--- Supplied passage ---
______________________________
November 17,2014
Complications from preterm births now outrank all other causes of death for young children. Of the more than 6.3 million deaths of kids under age five in 2013, more than one million resulted from preterm problems.
The new study was released November 17, World Prematurity Day, and appears in The Lancet medical journal. It’s a collaborative effort by researchers from the Johns Hopkins Bloomberg School of Public Health, the London School of Hygiene and Tropical Medicine and the World Health Organization.
The vast majority the deaths from direct complications of preterm births occurred within the first 28 days of life – with an additional 125,000 deaths occurring between one month and five years.
Dr. Andres de Francisco, interim executive director of the Geneva-based Partnership for Maternal Newborn and Child Health, said, “Over the last few years the proportion of deaths due to preterm births has been increasing. The reason for this is that we do not really have major interventions in place to avoid premature births -- and second, to manage them in most communities where they occur.”
______________________________
--- Given records ---
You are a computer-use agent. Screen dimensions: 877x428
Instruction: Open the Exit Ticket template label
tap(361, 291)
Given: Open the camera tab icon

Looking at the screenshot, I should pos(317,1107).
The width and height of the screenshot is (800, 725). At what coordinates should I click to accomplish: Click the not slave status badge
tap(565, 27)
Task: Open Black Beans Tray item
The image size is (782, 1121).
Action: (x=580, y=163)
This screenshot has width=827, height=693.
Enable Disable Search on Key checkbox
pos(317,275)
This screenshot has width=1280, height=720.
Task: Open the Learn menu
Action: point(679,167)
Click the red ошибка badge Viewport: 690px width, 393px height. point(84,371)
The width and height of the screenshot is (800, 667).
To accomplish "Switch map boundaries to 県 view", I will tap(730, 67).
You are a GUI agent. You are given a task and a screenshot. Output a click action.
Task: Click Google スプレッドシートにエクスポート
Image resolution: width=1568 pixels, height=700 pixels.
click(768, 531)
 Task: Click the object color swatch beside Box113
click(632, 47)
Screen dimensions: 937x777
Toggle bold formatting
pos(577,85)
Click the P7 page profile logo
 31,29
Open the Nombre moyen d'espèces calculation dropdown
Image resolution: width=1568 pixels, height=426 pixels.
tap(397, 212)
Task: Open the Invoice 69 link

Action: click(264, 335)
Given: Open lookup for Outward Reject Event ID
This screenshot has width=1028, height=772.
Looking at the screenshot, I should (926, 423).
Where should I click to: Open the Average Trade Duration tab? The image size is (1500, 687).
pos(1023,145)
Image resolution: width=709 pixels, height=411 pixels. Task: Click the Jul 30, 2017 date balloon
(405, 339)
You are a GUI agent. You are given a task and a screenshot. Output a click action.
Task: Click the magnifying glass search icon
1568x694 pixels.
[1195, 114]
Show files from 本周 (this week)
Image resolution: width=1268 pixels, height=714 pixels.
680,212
______________________________
--- List of tasks ---
**1)** From the preterm births article, echo the passage starting at "November 17,2014" and ending at "World Health Organization.".
**2)** According to the preterm births article, which institutions' researchers collaborated on the new study? List all of them.

--- Responses for each task ---
**1)**
November 17,2014
Complications from preterm births now outrank all other causes of death for young children. Of the more than 6.3 million deaths of kids under age five in 2013, more than one million resulted from preterm problems.
The new study was released November 17, World Prematurity Day, and appears in The Lancet medical journal. It’s a collaborative effort by researchers from the Johns Hopkins Bloomberg School of Public Health, the London School of Hygiene and Tropical Medicine and the World Health Organization.

**2)**
- Johns Hopkins Bloomberg School of Public Health
- London School of Hygiene and Tropical Medicine
- World Health Organization